Bericht aus dem Rheinland

Am 16. November 1938 verfasster Sammelbericht über die Pogromereignisse im Rheinland, namentlich in Krefeld, Köln, Essen und Düsseldorf:

16. November 1938

A. im Rheinland: Ein belgischer Katholik besuchte die Verwandten einer Antwerpener jüdischen Familie. - Er traf sieben weinende und verstörte Frauen in einer Küche sitzend, auf leeren Kisten, die aus dem Keller geholt waren. - Möbel oder Geschirr restlos vernichtet. Kein Glas, kein Teller. Da die Möbel zu groß waren, um durch die Fenster zu gehen, hat die „spontane“ Volkswut vorher an mehreren Fenstern die Fensterrahmen herausgebrochen, um Öffnung zu schaffen. Die Frauen hausen also in einer Wohnung ohne Fenster. An Kleidung besitzen sie nur, was sie am Leibe tragen, alles andere ist verschwunden. Die Männer - darunter ein betagter jüdischer Lehrer - befinden sich in „Schutzhaff“, angeblich in der Strafanstalt Anrath (Zuchthaus).

Krefeld: Eine 85-jährige Greisin musste zu Verwandten flüchten. Essen kann sie nicht, denn ihr Gebiss war unter den Trümmern der nächtlichen Aktion nicht mehr zu finden - sehen kann sie nicht, denn ihre Brille teilte das Schicksal aller zerbrechlichen Bedarfsgegenstände.

B.: Bei der Demolierung der Wohnung einer alleinstehenden jüdischen Witwe wurde angeblich auch nach Waffen gesucht. Hierbei verschwanden außer einer größeren Summe Bargeld auch zwei Sparkassenbücher. Somit ist die Frau buchstäblich ohne einen Pfennig, um sich das Nötigste zu kaufen.

Köln: Unter den Massenverhaftungen befindet sich der Arzt Dr. Wallach, früher Andernach, der trotz eines schweren Nierenleidens in das berüchtigte Lager nach Weimar (Steinbrüche) transportiert wurde. Trotz dringender Bitten waren Auskünfte über sein Schicksal bisher nicht zu erhalten.

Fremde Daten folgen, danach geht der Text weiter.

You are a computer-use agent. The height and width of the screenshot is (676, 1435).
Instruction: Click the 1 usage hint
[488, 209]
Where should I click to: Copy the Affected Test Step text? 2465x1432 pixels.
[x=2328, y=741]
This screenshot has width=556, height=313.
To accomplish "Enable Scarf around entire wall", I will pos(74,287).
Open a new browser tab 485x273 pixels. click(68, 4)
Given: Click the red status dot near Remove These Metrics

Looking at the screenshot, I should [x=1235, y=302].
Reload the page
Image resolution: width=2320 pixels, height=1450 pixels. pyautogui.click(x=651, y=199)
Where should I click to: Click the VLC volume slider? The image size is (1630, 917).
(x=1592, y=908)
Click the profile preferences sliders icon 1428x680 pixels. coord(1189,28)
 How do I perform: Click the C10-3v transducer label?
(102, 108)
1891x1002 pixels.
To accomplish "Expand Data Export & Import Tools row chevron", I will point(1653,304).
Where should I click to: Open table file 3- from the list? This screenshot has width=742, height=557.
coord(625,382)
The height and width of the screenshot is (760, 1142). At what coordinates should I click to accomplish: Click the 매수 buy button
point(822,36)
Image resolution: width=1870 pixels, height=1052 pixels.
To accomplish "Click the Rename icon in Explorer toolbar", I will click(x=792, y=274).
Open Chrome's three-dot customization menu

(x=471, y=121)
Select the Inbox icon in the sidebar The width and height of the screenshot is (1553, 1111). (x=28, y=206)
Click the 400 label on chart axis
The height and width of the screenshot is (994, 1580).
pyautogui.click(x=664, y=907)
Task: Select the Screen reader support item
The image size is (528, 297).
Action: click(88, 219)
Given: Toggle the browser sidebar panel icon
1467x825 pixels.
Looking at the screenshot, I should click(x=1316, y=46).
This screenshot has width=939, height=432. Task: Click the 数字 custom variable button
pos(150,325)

Essen-Ruhr: Das Schuhhaus Schartenberg (Limbecker Straße) wurde völlig verwüstet und ausgeraubt. Als der Inhaber Ludwig Schartenberg versuchte, der Brandstiftung entgegenzutreten und das Feuer zu löschen, wurde er von einem SA-Mann erschossen. Der Täter wurde von der Polizei nicht festgenommen und entkam unerkannt. (Bericht noch nicht geprüft.) Düsseldorf: Verschiedene, in den Einzelheiten widerspruchsvolle Meldungen berichten von der Ermordung des Rabbiners Dr. Eschelbacher, der angeblich Gegenstände aus der brennenden Synagoge retten wollte. Eine weitere Meldung besagt, dass Rabbiner Dr. Klein nach Misshandlungen durch das Gesindel irrsinnig geworden und in eine Anstalt gebracht worden sei. Über beide Vorfälle liegen verschiedene und abweichende Berichte vor.